Collected data
————

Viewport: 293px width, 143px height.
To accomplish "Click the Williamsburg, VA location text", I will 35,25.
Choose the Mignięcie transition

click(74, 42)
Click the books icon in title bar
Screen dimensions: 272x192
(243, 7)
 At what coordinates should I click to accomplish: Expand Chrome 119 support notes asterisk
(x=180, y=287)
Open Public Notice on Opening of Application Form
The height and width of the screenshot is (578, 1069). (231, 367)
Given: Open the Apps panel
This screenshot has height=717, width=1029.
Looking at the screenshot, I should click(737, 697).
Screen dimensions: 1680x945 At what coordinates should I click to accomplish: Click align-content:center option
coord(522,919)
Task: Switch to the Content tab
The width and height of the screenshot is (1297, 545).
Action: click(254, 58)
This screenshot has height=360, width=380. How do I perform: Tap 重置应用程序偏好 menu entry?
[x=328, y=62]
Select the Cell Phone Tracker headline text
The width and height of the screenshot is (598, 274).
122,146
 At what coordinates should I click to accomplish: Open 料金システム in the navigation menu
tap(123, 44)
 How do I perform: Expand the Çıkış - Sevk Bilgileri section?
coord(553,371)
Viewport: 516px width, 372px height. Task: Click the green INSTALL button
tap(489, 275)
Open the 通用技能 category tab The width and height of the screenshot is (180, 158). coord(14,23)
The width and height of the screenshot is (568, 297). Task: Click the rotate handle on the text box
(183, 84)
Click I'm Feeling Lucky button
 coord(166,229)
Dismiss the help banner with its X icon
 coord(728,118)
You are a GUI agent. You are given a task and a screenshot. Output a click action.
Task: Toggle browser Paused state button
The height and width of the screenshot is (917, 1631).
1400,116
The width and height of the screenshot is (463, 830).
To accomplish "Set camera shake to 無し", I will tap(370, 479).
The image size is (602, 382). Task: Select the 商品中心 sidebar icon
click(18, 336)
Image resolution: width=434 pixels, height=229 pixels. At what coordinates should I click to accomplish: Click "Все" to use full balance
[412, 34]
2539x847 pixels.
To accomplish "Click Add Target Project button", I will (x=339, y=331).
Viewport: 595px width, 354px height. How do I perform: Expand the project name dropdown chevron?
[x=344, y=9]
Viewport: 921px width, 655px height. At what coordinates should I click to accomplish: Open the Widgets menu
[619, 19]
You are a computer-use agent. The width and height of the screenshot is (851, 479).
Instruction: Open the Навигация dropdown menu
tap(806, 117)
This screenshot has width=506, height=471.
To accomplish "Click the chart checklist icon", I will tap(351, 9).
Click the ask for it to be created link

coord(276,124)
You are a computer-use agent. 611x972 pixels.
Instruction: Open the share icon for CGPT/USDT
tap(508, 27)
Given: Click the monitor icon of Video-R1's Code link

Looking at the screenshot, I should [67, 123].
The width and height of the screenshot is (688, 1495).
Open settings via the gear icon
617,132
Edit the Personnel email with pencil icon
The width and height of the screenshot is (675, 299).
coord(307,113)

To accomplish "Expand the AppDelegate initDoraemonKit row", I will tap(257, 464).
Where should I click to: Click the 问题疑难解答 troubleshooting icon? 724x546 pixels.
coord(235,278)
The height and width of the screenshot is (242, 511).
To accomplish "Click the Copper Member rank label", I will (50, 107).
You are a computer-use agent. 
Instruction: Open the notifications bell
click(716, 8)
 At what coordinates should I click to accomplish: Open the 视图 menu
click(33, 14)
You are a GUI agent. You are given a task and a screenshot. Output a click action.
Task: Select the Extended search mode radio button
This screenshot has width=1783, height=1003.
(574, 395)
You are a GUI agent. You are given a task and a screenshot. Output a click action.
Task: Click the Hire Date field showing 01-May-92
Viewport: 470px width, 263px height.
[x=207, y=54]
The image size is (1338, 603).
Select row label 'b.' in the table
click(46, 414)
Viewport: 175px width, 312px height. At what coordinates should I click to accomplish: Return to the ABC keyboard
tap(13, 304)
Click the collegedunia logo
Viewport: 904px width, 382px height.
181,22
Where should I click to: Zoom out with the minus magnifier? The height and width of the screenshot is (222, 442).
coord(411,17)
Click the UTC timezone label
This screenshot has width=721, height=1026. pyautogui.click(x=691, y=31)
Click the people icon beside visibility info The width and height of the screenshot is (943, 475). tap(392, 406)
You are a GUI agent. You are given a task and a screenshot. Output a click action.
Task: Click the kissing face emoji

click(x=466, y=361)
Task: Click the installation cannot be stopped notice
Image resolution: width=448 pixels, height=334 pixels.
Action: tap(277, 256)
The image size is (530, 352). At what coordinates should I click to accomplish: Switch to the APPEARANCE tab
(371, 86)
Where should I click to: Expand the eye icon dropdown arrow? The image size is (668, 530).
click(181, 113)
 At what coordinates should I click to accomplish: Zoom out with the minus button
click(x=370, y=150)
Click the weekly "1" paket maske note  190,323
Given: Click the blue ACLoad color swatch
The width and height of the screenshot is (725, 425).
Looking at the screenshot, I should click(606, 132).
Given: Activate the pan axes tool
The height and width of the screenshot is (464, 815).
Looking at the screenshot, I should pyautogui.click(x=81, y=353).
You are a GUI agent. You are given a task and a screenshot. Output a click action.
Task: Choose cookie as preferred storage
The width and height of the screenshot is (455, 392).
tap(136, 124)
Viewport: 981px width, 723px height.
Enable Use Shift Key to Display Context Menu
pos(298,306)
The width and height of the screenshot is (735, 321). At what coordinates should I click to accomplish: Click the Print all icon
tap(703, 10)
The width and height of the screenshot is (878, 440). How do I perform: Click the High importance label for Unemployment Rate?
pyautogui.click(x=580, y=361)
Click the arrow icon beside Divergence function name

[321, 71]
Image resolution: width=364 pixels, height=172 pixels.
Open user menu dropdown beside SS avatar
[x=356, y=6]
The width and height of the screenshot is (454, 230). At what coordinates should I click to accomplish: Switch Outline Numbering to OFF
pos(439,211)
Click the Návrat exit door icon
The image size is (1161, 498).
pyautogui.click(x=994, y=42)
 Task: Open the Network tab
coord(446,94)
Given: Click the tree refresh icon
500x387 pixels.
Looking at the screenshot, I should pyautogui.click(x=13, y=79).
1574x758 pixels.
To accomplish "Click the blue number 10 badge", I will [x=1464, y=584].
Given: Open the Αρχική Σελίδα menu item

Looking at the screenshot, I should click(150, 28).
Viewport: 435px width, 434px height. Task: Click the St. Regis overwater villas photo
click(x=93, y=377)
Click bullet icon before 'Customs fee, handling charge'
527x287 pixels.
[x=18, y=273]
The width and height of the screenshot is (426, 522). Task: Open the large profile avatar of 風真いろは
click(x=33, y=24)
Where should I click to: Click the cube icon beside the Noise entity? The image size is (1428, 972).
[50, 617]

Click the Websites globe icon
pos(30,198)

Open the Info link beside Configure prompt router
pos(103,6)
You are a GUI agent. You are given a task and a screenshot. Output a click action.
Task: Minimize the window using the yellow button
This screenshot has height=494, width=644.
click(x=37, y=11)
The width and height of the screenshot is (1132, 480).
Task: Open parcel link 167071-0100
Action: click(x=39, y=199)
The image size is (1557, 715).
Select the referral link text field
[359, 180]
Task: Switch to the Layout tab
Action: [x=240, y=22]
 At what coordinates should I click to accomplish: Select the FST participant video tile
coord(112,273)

————

REQUIRED WORK
Reproduce every record exactly, line by line.

ANSWER SECTION
Viewport: 293px width, 143px height.
To accomplish "Click the Williamsburg, VA location text", I will 35,25.
Choose the Mignięcie transition

click(74, 42)
Click the books icon in title bar
Screen dimensions: 272x192
(243, 7)
 At what coordinates should I click to accomplish: Expand Chrome 119 support notes asterisk
(x=180, y=287)
Open Public Notice on Opening of Application Form
The height and width of the screenshot is (578, 1069). (231, 367)
Given: Open the Apps panel
This screenshot has height=717, width=1029.
Looking at the screenshot, I should click(737, 697).
Screen dimensions: 1680x945 At what coordinates should I click to accomplish: Click align-content:center option
coord(522,919)
Task: Switch to the Content tab
The width and height of the screenshot is (1297, 545).
Action: click(254, 58)
This screenshot has height=360, width=380. How do I perform: Tap 重置应用程序偏好 menu entry?
[x=328, y=62]
Select the Cell Phone Tracker headline text
The width and height of the screenshot is (598, 274).
122,146
 At what coordinates should I click to accomplish: Open 料金システム in the navigation menu
tap(123, 44)
 How do I perform: Expand the Çıkış - Sevk Bilgileri section?
coord(553,371)
Viewport: 516px width, 372px height. Task: Click the green INSTALL button
tap(489, 275)
Open the 通用技能 category tab The width and height of the screenshot is (180, 158). coord(14,23)
The width and height of the screenshot is (568, 297). Task: Click the rotate handle on the text box
(183, 84)
Click I'm Feeling Lucky button
 coord(166,229)
Dismiss the help banner with its X icon
 coord(728,118)
You are a GUI agent. You are given a task and a screenshot. Output a click action.
Task: Toggle browser Paused state button
The height and width of the screenshot is (917, 1631).
1400,116
The width and height of the screenshot is (463, 830).
To accomplish "Set camera shake to 無し", I will tap(370, 479).
The image size is (602, 382). Task: Select the 商品中心 sidebar icon
click(18, 336)
Image resolution: width=434 pixels, height=229 pixels. At what coordinates should I click to accomplish: Click "Все" to use full balance
[412, 34]
2539x847 pixels.
To accomplish "Click Add Target Project button", I will (x=339, y=331).
Viewport: 595px width, 354px height. How do I perform: Expand the project name dropdown chevron?
[x=344, y=9]
Viewport: 921px width, 655px height. At what coordinates should I click to accomplish: Open the Widgets menu
[619, 19]
You are a computer-use agent. The width and height of the screenshot is (851, 479).
Instruction: Open the Навигация dropdown menu
tap(806, 117)
This screenshot has width=506, height=471.
To accomplish "Click the chart checklist icon", I will tap(351, 9).
Click the ask for it to be created link

coord(276,124)
You are a computer-use agent. 611x972 pixels.
Instruction: Open the share icon for CGPT/USDT
tap(508, 27)
Given: Click the monitor icon of Video-R1's Code link

Looking at the screenshot, I should [67, 123].
The width and height of the screenshot is (688, 1495).
Open settings via the gear icon
617,132
Edit the Personnel email with pencil icon
The width and height of the screenshot is (675, 299).
coord(307,113)

To accomplish "Expand the AppDelegate initDoraemonKit row", I will tap(257, 464).
Where should I click to: Click the 问题疑难解答 troubleshooting icon? 724x546 pixels.
coord(235,278)
The height and width of the screenshot is (242, 511).
To accomplish "Click the Copper Member rank label", I will (50, 107).
You are a computer-use agent. 
Instruction: Open the notifications bell
click(716, 8)
 At what coordinates should I click to accomplish: Open the 视图 menu
click(33, 14)
You are a GUI agent. You are given a task and a screenshot. Output a click action.
Task: Select the Extended search mode radio button
This screenshot has width=1783, height=1003.
(574, 395)
You are a GUI agent. You are given a task and a screenshot. Output a click action.
Task: Click the Hire Date field showing 01-May-92
Viewport: 470px width, 263px height.
[x=207, y=54]
The image size is (1338, 603).
Select row label 'b.' in the table
click(46, 414)
Viewport: 175px width, 312px height. At what coordinates should I click to accomplish: Return to the ABC keyboard
tap(13, 304)
Click the collegedunia logo
Viewport: 904px width, 382px height.
181,22
Where should I click to: Zoom out with the minus magnifier? The height and width of the screenshot is (222, 442).
coord(411,17)
Click the UTC timezone label
This screenshot has width=721, height=1026. pyautogui.click(x=691, y=31)
Click the people icon beside visibility info The width and height of the screenshot is (943, 475). tap(392, 406)
You are a GUI agent. You are given a task and a screenshot. Output a click action.
Task: Click the kissing face emoji

click(x=466, y=361)
Task: Click the installation cannot be stopped notice
Image resolution: width=448 pixels, height=334 pixels.
Action: tap(277, 256)
The image size is (530, 352). At what coordinates should I click to accomplish: Switch to the APPEARANCE tab
(371, 86)
Where should I click to: Expand the eye icon dropdown arrow? The image size is (668, 530).
click(181, 113)
 At what coordinates should I click to accomplish: Zoom out with the minus button
click(x=370, y=150)
Click the weekly "1" paket maske note  190,323
Given: Click the blue ACLoad color swatch
The width and height of the screenshot is (725, 425).
Looking at the screenshot, I should click(606, 132).
Given: Activate the pan axes tool
The height and width of the screenshot is (464, 815).
Looking at the screenshot, I should pyautogui.click(x=81, y=353).
You are a GUI agent. You are given a task and a screenshot. Output a click action.
Task: Choose cookie as preferred storage
The width and height of the screenshot is (455, 392).
tap(136, 124)
Viewport: 981px width, 723px height.
Enable Use Shift Key to Display Context Menu
pos(298,306)
The width and height of the screenshot is (735, 321). At what coordinates should I click to accomplish: Click the Print all icon
tap(703, 10)
The width and height of the screenshot is (878, 440). How do I perform: Click the High importance label for Unemployment Rate?
pyautogui.click(x=580, y=361)
Click the arrow icon beside Divergence function name

[321, 71]
Image resolution: width=364 pixels, height=172 pixels.
Open user menu dropdown beside SS avatar
[x=356, y=6]
The width and height of the screenshot is (454, 230). At what coordinates should I click to accomplish: Switch Outline Numbering to OFF
pos(439,211)
Click the Návrat exit door icon
The image size is (1161, 498).
pyautogui.click(x=994, y=42)
 Task: Open the Network tab
coord(446,94)
Given: Click the tree refresh icon
500x387 pixels.
Looking at the screenshot, I should pyautogui.click(x=13, y=79).
1574x758 pixels.
To accomplish "Click the blue number 10 badge", I will [x=1464, y=584].
Given: Open the Αρχική Σελίδα menu item

Looking at the screenshot, I should click(150, 28).
Viewport: 435px width, 434px height. Task: Click the St. Regis overwater villas photo
click(x=93, y=377)
Click bullet icon before 'Customs fee, handling charge'
527x287 pixels.
[x=18, y=273]
The width and height of the screenshot is (426, 522). Task: Open the large profile avatar of 風真いろは
click(x=33, y=24)
Where should I click to: Click the cube icon beside the Noise entity? The image size is (1428, 972).
[50, 617]

Click the Websites globe icon
pos(30,198)

Open the Info link beside Configure prompt router
pos(103,6)
You are a GUI agent. You are given a task and a screenshot. Output a click action.
Task: Minimize the window using the yellow button
This screenshot has height=494, width=644.
click(x=37, y=11)
The width and height of the screenshot is (1132, 480).
Task: Open parcel link 167071-0100
Action: click(x=39, y=199)
The image size is (1557, 715).
Select the referral link text field
[359, 180]
Task: Switch to the Layout tab
Action: [x=240, y=22]
 At what coordinates should I click to accomplish: Select the FST participant video tile
coord(112,273)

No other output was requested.